Perhaps the real concept of Home can be described in a similar way, as there is nothing really tangible in its true concept. Home is where your loved ones are and where you are loved in return, and not a collection of surfaces to be carpeted or painted. We by nature are transient beings who don’t need a physical place to be Home. We are free to wander and enjoy the world and its offerings, knowing full well that the only things of value in life are the ones we cannot touch.
The Dutch were the first to take part in the centuries long chain of so-called real estate transactions, “acquiring” what the Algonquin Lenni Lenape knew was not acquirable. The original dwellers of our real Montclair used this land to hunt and trap their sustenance.
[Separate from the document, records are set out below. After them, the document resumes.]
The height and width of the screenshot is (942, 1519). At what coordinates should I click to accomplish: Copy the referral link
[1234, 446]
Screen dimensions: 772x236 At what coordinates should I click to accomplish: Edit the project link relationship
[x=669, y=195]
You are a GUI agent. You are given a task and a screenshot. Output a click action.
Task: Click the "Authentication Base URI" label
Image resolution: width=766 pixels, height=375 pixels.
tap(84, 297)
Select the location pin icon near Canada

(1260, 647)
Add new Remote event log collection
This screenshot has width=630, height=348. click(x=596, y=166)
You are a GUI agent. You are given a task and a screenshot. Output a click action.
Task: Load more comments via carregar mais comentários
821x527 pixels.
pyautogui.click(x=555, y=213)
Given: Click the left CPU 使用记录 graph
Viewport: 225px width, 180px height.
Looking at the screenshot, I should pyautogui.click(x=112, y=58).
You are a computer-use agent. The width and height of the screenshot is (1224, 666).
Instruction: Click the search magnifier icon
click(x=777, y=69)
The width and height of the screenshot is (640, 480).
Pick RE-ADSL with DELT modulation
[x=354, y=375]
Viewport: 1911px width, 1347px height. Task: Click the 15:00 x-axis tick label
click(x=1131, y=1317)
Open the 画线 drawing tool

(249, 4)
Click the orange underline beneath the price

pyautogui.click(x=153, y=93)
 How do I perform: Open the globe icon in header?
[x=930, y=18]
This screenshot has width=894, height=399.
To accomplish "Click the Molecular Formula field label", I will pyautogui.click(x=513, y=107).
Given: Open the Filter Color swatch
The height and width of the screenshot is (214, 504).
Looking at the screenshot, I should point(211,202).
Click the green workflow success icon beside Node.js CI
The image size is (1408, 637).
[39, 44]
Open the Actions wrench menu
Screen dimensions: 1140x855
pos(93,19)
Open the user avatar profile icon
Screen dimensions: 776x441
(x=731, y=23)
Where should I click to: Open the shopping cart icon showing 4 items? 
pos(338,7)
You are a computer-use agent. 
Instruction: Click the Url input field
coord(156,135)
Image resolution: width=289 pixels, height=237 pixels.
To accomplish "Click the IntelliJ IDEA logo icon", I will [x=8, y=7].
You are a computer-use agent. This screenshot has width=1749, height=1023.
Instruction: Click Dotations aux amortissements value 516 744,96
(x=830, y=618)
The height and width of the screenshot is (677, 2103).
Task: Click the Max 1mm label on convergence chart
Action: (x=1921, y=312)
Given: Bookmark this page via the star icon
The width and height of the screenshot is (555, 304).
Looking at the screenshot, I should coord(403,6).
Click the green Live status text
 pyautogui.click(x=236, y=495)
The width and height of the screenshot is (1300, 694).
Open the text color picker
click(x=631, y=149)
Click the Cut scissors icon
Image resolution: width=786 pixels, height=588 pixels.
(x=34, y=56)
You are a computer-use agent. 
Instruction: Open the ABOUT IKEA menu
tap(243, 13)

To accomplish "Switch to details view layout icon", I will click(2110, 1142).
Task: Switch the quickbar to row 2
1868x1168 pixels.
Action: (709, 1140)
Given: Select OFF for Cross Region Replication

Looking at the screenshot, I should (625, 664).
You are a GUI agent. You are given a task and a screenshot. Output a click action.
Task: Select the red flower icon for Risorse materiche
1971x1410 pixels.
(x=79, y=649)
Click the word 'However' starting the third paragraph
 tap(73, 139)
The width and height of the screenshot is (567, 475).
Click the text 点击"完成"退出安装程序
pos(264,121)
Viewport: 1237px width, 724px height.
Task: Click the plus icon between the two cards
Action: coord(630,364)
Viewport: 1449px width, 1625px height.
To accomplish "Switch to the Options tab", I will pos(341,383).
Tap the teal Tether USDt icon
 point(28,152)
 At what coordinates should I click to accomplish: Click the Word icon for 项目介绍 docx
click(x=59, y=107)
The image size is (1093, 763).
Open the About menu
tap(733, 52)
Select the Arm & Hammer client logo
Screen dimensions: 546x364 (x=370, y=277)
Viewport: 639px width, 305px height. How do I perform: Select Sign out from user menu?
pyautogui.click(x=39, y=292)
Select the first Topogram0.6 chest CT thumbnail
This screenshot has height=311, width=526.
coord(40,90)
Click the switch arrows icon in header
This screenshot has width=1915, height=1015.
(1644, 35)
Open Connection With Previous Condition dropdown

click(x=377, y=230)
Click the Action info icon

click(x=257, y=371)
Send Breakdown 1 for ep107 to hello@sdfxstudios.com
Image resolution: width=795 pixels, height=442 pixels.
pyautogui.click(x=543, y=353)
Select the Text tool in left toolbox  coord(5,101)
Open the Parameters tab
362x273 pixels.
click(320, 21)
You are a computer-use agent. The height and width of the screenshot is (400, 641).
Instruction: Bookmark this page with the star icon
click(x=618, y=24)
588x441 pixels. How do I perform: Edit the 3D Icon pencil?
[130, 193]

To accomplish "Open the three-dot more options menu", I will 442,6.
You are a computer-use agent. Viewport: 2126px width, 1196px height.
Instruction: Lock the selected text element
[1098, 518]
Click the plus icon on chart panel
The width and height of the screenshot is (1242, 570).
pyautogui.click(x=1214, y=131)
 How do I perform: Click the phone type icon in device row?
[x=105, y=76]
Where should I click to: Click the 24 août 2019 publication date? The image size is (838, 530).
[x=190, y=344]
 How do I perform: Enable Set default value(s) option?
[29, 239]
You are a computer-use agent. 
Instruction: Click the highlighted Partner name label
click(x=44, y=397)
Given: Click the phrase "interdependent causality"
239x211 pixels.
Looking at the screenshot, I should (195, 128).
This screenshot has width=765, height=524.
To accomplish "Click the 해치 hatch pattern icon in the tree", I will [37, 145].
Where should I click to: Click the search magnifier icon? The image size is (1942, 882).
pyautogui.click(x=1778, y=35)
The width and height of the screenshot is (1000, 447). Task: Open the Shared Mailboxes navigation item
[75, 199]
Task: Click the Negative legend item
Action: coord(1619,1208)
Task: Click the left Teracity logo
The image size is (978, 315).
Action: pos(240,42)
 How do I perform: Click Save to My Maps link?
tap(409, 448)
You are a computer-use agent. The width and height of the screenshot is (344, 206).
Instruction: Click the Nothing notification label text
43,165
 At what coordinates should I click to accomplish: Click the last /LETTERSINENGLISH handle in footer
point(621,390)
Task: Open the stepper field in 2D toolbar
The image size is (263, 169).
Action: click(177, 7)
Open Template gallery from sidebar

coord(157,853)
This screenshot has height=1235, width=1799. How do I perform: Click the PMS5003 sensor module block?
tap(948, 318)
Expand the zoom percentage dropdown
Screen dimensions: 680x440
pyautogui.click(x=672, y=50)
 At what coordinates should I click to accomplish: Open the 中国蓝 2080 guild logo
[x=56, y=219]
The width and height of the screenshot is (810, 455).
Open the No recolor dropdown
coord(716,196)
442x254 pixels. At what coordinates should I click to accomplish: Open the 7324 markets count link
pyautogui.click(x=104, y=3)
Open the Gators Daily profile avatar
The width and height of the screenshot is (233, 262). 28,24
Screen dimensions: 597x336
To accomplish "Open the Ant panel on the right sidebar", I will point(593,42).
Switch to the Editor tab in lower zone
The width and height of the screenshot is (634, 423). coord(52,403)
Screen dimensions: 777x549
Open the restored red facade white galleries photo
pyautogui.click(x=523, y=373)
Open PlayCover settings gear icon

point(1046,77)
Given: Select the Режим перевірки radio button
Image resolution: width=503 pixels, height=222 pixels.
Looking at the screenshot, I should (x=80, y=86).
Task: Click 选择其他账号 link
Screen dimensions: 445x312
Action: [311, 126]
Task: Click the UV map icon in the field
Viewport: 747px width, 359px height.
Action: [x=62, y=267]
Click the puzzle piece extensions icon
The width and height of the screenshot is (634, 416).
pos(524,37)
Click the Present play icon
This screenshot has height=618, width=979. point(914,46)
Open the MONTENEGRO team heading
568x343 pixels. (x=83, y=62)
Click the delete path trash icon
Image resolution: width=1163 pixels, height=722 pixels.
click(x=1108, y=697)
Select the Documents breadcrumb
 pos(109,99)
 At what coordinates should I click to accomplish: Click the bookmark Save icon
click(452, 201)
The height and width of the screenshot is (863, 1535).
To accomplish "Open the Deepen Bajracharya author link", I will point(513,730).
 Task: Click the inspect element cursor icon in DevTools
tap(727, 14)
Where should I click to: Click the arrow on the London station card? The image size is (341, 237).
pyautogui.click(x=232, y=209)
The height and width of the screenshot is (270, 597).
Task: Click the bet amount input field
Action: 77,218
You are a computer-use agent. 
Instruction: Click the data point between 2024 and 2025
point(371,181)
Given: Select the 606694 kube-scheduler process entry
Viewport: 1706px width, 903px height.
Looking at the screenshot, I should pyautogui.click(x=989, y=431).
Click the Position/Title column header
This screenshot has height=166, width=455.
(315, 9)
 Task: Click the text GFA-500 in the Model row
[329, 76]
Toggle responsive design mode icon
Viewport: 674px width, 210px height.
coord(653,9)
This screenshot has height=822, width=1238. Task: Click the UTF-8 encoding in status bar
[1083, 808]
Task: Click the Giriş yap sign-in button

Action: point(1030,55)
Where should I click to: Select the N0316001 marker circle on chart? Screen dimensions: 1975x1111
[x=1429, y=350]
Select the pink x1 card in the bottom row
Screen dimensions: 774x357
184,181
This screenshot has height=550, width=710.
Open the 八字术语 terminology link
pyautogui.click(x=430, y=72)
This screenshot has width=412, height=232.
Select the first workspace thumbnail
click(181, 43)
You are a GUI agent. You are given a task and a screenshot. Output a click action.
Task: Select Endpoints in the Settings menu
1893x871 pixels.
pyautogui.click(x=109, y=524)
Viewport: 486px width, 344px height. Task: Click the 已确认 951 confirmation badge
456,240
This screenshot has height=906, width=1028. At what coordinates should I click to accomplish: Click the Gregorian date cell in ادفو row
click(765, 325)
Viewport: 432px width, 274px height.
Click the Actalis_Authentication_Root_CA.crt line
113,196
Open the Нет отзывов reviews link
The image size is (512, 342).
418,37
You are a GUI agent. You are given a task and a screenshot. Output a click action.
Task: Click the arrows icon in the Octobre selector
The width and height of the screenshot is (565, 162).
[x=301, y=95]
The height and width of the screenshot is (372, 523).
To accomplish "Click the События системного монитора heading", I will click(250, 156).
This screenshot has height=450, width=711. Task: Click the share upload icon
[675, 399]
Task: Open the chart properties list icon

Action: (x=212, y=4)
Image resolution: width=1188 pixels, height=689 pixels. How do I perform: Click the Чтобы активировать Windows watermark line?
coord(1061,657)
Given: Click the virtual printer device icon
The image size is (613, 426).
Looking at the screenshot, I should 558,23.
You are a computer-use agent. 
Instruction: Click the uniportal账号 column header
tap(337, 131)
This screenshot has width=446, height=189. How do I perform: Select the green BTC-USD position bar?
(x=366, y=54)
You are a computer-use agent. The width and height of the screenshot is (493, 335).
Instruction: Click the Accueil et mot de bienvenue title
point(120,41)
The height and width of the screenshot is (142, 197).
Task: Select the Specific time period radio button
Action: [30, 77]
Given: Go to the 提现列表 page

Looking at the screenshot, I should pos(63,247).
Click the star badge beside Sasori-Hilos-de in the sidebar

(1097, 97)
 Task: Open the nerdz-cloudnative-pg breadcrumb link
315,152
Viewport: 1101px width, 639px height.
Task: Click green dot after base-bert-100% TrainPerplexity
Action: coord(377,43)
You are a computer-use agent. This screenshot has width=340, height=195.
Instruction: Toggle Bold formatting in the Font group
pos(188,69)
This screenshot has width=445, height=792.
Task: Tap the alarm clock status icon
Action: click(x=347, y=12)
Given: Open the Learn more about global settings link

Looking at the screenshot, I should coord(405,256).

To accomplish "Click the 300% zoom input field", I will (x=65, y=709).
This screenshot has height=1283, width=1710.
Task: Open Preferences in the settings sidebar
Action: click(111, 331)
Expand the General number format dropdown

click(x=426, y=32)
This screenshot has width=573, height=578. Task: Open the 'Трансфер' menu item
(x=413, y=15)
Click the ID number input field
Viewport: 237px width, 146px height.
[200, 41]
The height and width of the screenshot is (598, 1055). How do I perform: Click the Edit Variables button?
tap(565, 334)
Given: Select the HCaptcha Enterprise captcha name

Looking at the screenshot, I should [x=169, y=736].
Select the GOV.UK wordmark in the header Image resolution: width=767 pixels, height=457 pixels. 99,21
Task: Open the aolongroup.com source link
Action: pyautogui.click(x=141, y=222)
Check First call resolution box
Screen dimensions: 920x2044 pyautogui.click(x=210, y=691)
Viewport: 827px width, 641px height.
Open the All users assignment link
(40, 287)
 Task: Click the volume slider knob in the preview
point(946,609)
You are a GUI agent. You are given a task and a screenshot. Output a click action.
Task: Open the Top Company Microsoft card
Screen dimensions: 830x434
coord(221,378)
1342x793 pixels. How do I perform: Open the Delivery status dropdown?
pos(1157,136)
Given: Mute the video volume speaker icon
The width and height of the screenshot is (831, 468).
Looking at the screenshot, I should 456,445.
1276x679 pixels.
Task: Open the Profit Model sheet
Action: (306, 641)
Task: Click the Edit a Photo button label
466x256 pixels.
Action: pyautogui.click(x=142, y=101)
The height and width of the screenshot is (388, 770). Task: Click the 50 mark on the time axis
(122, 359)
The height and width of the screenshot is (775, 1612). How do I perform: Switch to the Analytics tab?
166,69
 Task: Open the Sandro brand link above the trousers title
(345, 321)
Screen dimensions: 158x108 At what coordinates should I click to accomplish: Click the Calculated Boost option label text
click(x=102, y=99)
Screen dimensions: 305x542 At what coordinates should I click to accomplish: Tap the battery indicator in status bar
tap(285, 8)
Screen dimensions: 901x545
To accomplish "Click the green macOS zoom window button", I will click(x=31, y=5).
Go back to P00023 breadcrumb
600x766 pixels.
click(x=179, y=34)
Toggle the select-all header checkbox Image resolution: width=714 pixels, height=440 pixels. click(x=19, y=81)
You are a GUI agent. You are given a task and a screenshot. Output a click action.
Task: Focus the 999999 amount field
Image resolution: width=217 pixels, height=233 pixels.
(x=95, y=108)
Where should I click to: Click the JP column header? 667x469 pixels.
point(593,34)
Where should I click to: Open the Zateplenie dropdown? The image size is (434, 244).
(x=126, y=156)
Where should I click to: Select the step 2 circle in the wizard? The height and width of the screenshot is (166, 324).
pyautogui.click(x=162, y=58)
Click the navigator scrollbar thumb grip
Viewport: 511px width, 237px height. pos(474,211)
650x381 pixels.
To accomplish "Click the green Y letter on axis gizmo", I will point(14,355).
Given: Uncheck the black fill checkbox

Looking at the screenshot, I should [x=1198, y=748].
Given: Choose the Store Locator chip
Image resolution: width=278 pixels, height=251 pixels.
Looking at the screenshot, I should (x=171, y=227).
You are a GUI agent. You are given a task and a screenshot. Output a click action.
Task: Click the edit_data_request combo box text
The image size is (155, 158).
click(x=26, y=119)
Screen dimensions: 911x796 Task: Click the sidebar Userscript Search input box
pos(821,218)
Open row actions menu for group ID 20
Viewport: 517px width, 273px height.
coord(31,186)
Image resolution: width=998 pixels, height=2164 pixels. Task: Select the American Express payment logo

They passed over the mountains on their way to the shore to gather shellfish. Our nomadic ancestors were always seeking land that would support them, but never hold them. Land was a place, not able to be owned but to be used. They have left evidence of their existence in our proper names: Watchung (place on the hill) and Yantacaw (place of dancing). No names of peace-loving Lenni Lenape tribesmen have been assigned to those places. A description or activity has, instead. That’s tangible enough, even for me.
A washer and drier has just been delivered to our new neighbors and there are bicycles in the driveway. I am looking forward to welcoming them with some delectable offering from the bakery on Walnut Street, the one with the giant dough mixer turned planter at the entrance, a favorite of ours on Sunday mornings. I hope their children are a similar age to mine so that the can join the local tribes of play. Perhaps we can remark about the weather and over the fence and chat about what grows best in our vegetable garden beds. I am hoping to enjoy their neighboring presence while it lasts.
(Incidentally, Autumn in Montclair [George Innes, 1825 – 1894] comes from the private collection of Mr. and Mrs. Frank Martucci and is currently for sale at Christie’s. If you’ve got $94,000 burning a hole in your pocket, it can be yours.)